Scientific judgment is Polanyi's term for the evaluative capacity that distinguishes genuine scientific expertise from mechanical competence in following procedures. It is the ability to recognize which problems matter, which data are significant, which hypotheses are worth testing, which results are surprising, which explanations are elegant. This judgment operates tacitly: the experienced researcher feels when an experiment is on the right track, when a result is too good to be true, when a theory has been stretched beyond its domain of validity. The judgment cannot be reduced to explicit rules—two equally competent scientists examining the same evidence may reach different evaluations, both grounded in genuine expertise, because their tacit grounds differ. What makes scientific judgment reliable is not its conformity to rules but its grounding in the researcher's years of embodied engagement with the domain—the accumulated sensitivity to patterns, anomalies, and the boundaries between the understood and the mysterious. AI systems lack this judgment entirely: they produce outputs consistent with training-data patterns but cannot assess whether those outputs represent genuine advances in understanding or merely probable recombinations of existing knowledge.

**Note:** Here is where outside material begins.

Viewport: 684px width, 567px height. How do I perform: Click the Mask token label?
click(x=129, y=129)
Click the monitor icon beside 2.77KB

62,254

Polanyi developed scientific judgment to explain how peer review actually works. The official account presents reviewers as applying explicit methodological standards: did the researcher follow proper experimental protocols? Do the data support the conclusions? Is the reasoning valid? But Polanyi observed that the most consequential evaluations scientists make concern significance—does this work advance understanding in a way that matters?—and significance cannot be assessed by explicit criteria. The reviewer must exercise connoisseurial judgment, drawing on deep tacit understanding of what the field knows, what it needs to know, and what directions are promising. This judgment is fallible, personal, and irreplaceable. No algorithm can substitute for it because the judgment concerns the relationship between the work and the field's tacit understanding of its own frontiers.
The AI research community faces a version of this problem in evaluating its own models. Benchmarks provide explicit measures of performance—accuracy on standard tests, perplexity scores, human preference ratings. But these metrics cannot capture the tacit dimension of what makes a model genuinely better rather than merely different. When do improvements on benchmarks represent real advances in capability, and when do they represent overfitting to the specific distributions the benchmarks measure? The judgment requires the tacit sensibility of researchers who have spent years working with models, who have developed an intuitive feel for the difference between genuine capability and sophisticated pattern-matching. The field's best practitioners possess this judgment. The worst substitute benchmark performance for understanding—optimizing metrics without asking whether the metrics measure what matters.
Organizations deploying AI face the scientific judgment problem when deciding which AI-generated analyses to act on. An AI system can produce comprehensive strategic analysis of a market opportunity—data on competitors, customer segments, regulatory environment, technical feasibility. The analysis may be factually accurate and logically organized. But whether the opportunity is worth pursuing requires judgment that no analysis can contain: tacit assessment of organizational capability, intuitive sense of market timing, feel for which risks are acceptable and which are catastrophic. The executive who possesses this judgment can use AI analysis as input. The executive who lacks it—who has risen through organizations where strategic thinking was delegated to consultants and analysis teams—has no ground from which to evaluate whether the AI-generated analysis is genuinely insightful or merely plausible. The analysis gets accepted because it meets explicit standards, and the absence of tacit judgment goes unnoticed until the strategic bet fails.
Scientific judgment appears throughout Polanyi's work but receives extended treatment in "The Republic of Science" (1962) and in the sections of Personal Knowledge concerned with the authority of science. Polanyi argued that science is governed not by method—which any competent technician can follow—but by the collective judgment of the scientific community, whose members have internalized the standards of their disciplines through years of practice. This internalization is what produces the capacity for evaluative judgment that peer review depends on and that no explicit methodology can replace.
Significance defies specification. The capacity to distinguish work that matters from work that is merely competent cannot be reduced to explicit criteria—it is tacit judgment built through deep domain engagement.
Grounded in embodied practice. Scientific judgment develops through years of doing research, encountering successes and failures, building sensitivity to what problems are tractable and what directions are promising.
Irreducibly personal. Two experts may disagree in their evaluative judgments without either being wrong—both draw on tacit grounds shaped by different biographical trajectories through the domain.
Peer review depends on it. The evaluative function of scientific community—separating genuine advances from incremental work, identifying significant from trivial contributions—operates through tacit judgment that no rubric captures.
AI cannot develop it. Pattern-matching from training data produces outputs consistent with existing knowledge but cannot exercise the tacit sensibility that recognizes when a pattern represents genuine insight versus statistical coincidence.